* REQUIREMENT: Beneath this line is the data. Output exactly the lines from the line with "You are a GUI" to the line with "This screenshot has width=769, height=606.", both ends included, and nothing more.

* INFORMATION PROVIDED:
──────────────────────────────

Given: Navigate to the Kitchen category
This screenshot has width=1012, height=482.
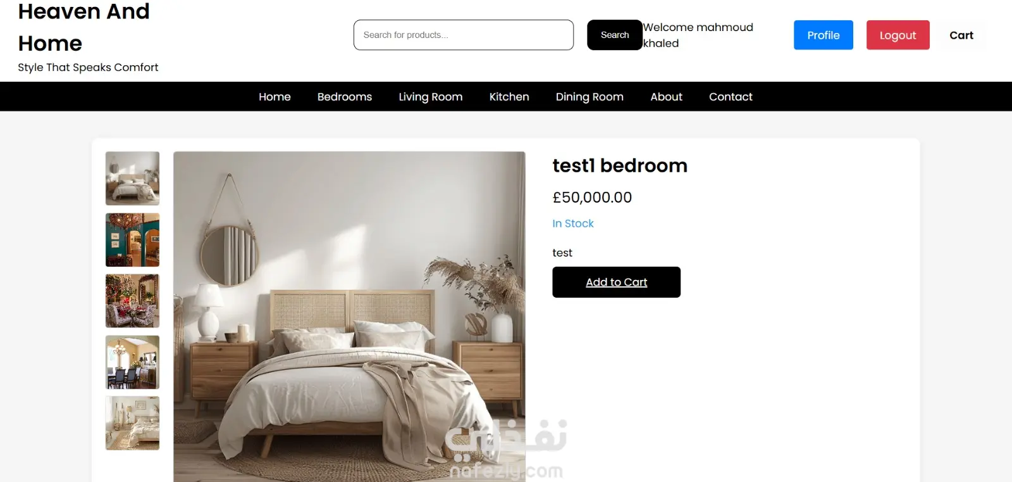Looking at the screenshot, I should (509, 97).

──────────────────────────────

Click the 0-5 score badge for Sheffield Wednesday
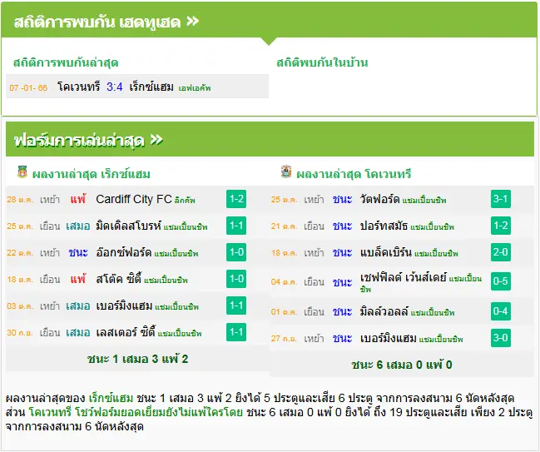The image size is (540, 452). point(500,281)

──────────────────────────────

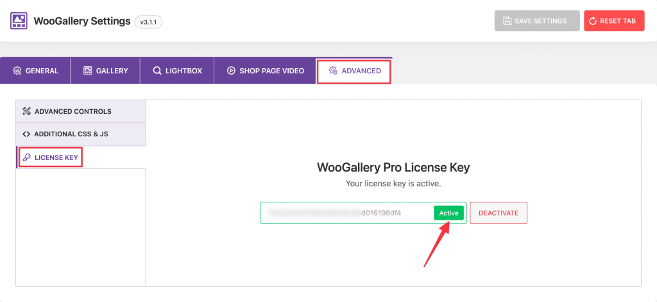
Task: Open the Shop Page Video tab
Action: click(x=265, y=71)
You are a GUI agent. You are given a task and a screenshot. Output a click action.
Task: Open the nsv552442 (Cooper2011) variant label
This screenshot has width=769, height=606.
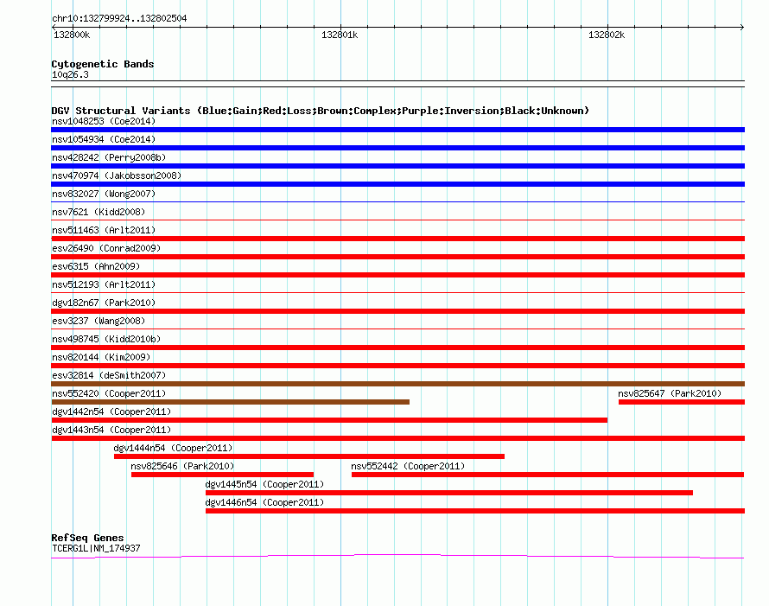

──────────────────────────────

* ANSWER TO THIS TASK:
You are a GUI agent. You are given a task and a screenshot. Output a click action.
Task: Open the nsv552442 (Cooper2011) variant label
This screenshot has width=769, height=606.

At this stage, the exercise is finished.